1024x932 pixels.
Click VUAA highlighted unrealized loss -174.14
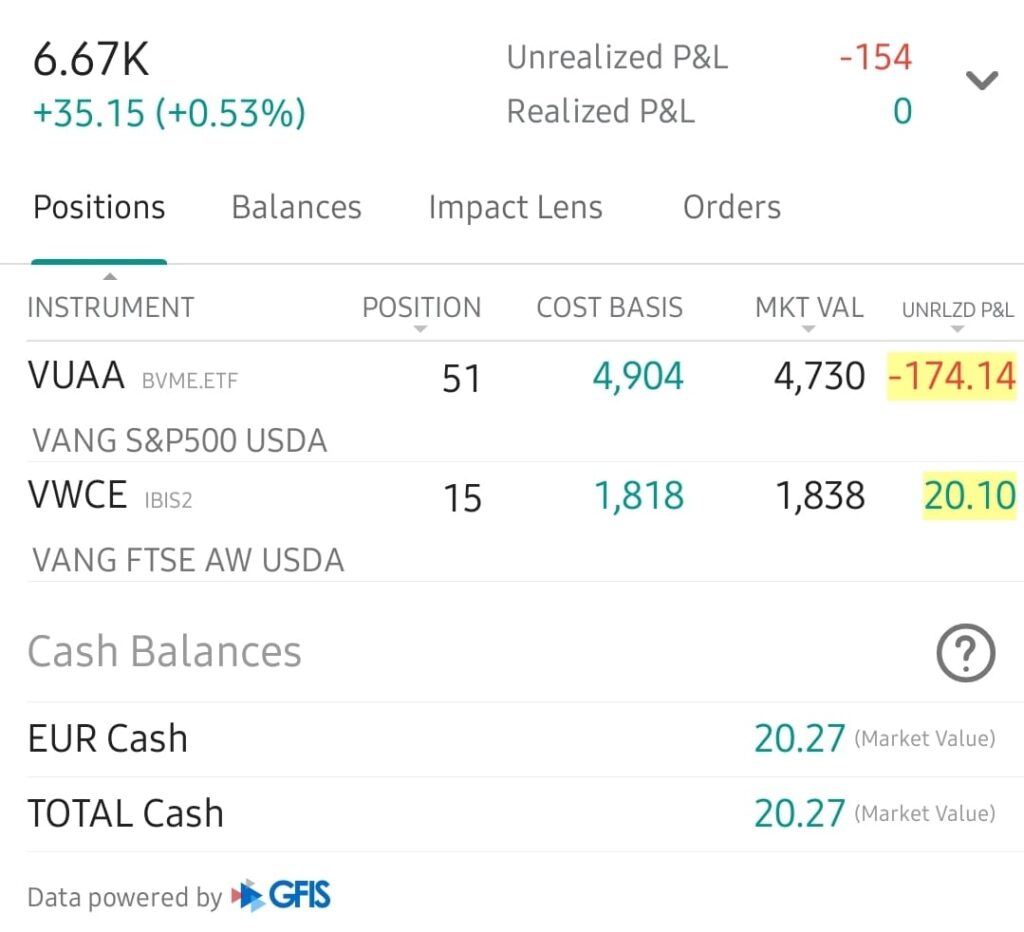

###

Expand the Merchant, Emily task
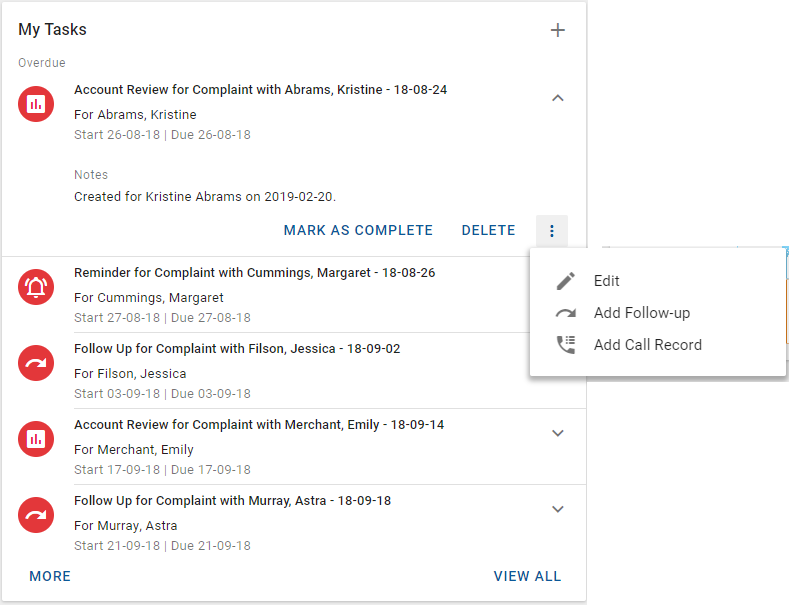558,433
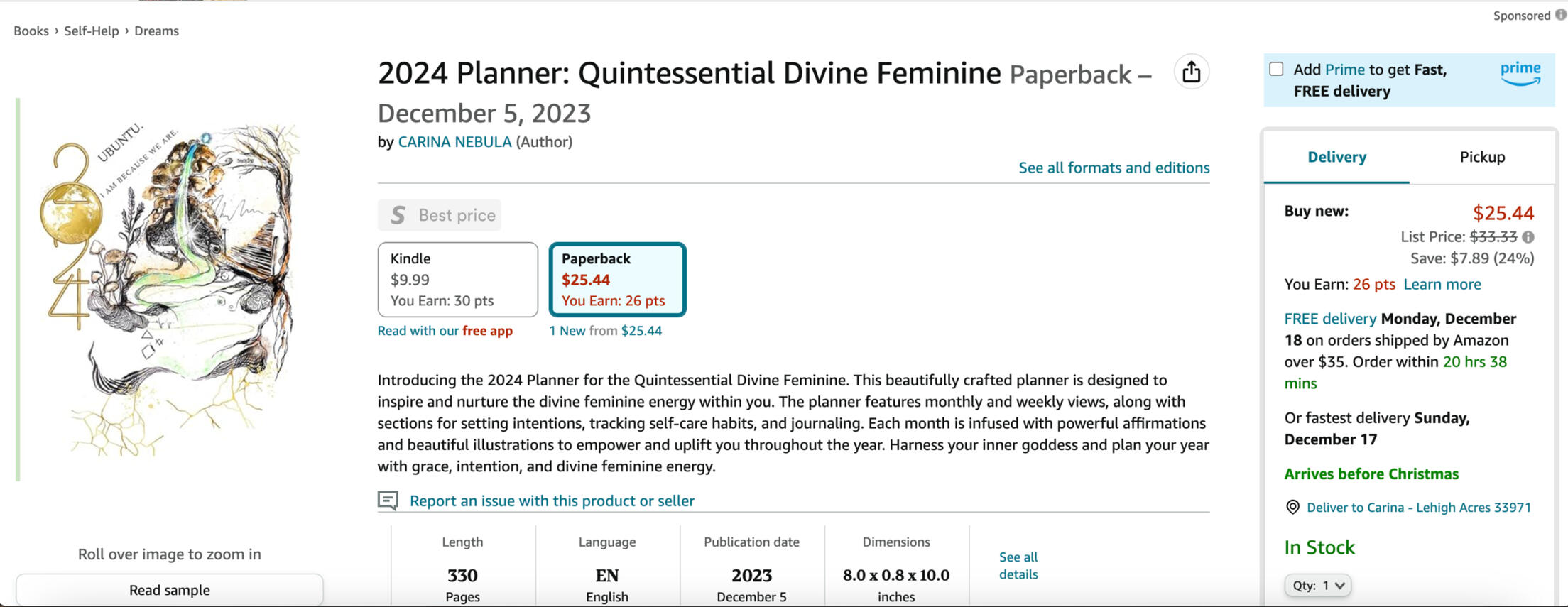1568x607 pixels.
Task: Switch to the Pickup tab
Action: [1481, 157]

###

DIRECTIONS: Please give back exactly the lines of this listing beginning at the line with "1024x932 pixels." and ending with the line with "Click VUAA highlighted", both included, and nothing else.

ANSWER AREA:
1024x932 pixels.
Click VUAA highlighted unrealized loss -174.14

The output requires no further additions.